Market News & Analysis
Market Brief: US Troops To Remain In Iraq
View our guide on how to interpret the FX Dashboard
- The US denied reports that they were preparing to remove their troops from Iraq, after an unsigned letter was leaked online suggesting the US were doing just that. The top US general later told reporters the letter was “poorly worded” and that they’re not withdrawing troops.
- Japan’s service PMI contracted at its fastest pace in over three years. This marks the second consecutive read below 50. New export business (and leading indicator for the headline print) was also at a 6-month low.
- Volatility remained lower overall and safe-haven currencies (JPY, CHF) weakened slightly as safe-haven demand receded. GBP and NZD are the strongest majors.
- Yen pairs held key levels yesterday, yet it remains touch and go as to whether we’ll see a risk-on follow through or this is merely the calm before the storm and demand for the yen returns.
- Gold has nearly closed the gap seen at this week’s open and is now hovering just above September’s high. A spinning top doji has formed on the hourly chart to suggest it is trying to carve out a swing low. If tensions escalate, bulls could look to enter if bullish momentum returns from current levels. Whereas a break below 1553.52 closes the gap and could singal further losses.
- The decline on NZD/CAD has lost momentum and it’s trying to carve out a low above 0.8615 support and the 200-day eMA. One to watch for a potential rebound.
- AUD/USD is clinging onto support around 0.6930, a pivotal level gong forward. NZD/USD has found support around 0.6650 but, with a stronger trend structure than AUD/USD, suggests further downside for AUD/NZD.
- Bitcoin has risen to a 7-week high, although needs to break 8,000 to confirm a range breakout. Until then, bears could look to fade into resistance if they’re to assume the range will hold.

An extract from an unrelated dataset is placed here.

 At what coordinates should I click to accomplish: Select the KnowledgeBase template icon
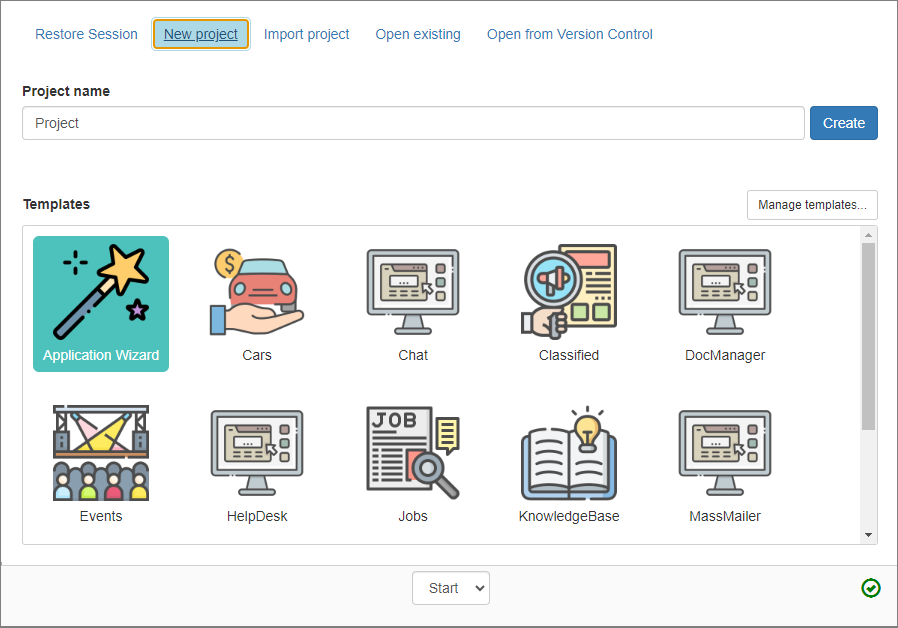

- Key Asian stock markets have recovered partially from losses inflicted by the recent geopolitical turmoil seen in the Middle East in line with a retreat seen on prices of WTI crude oil and gold futures where both shed -1.22% and -0.50% respectively in today’s Asian session.
- The current rebound has been attributed without any new escalation in the Middle East with Iran still “silent” after Tehran issued harsh words of “verbal retaliation” against U.S. in the weekend to vouch for revenge. But nothing is certain at this juncture and the political climate in the Middle East can swing to the other side of pendulum easily.
- Japan’s services sector has continued to shrink together with the manufacturing industry. The finalised Jibun Bank Services PMI fell to 49.4 in Dec from 50.3 in Nov, its steepest contraction since Sep 2016. The weak print has been attributed by a sales tax increase and typhoon that have impacted negatively on business activity in Oct.
- General Motor has reported a decline in vehicle sales (-15% y/y) in China for the second consecutive year for 2019 due to a slowing economy and intensified competition in the key mid-priced sport utility vehicle (SUV) segment.
- Singapore has seen keen interest in the digital banking space where the regulator, MAS has received 21 applications to compete for five digital banking licences (two full-banking & three for wholesale banking) to be given out in Jun 2020. Major applicants include tied up between Grab and Singapore Telecommunications as well as Alibaba’s Ant Financial.
Matt Simpson and Kelvin Wong both contributed to this articleData from Refinitiv. Index names may not reflect tradable instruments and not all markets are available in all regions.
This report is intended for general circulation only. It should not be construed as a recommendation, or an offer (or solicitation of an offer) to buy or sell any financial products. The information provided does not take into account your specific investment objectives, financial situation or particular needs. Before you act on any recommendation that may be contained in this report, independent advice ought to be sought from a financial adviser regarding the suitability of the investment product, taking into account your specific investment objectives, financial situation or particular needs.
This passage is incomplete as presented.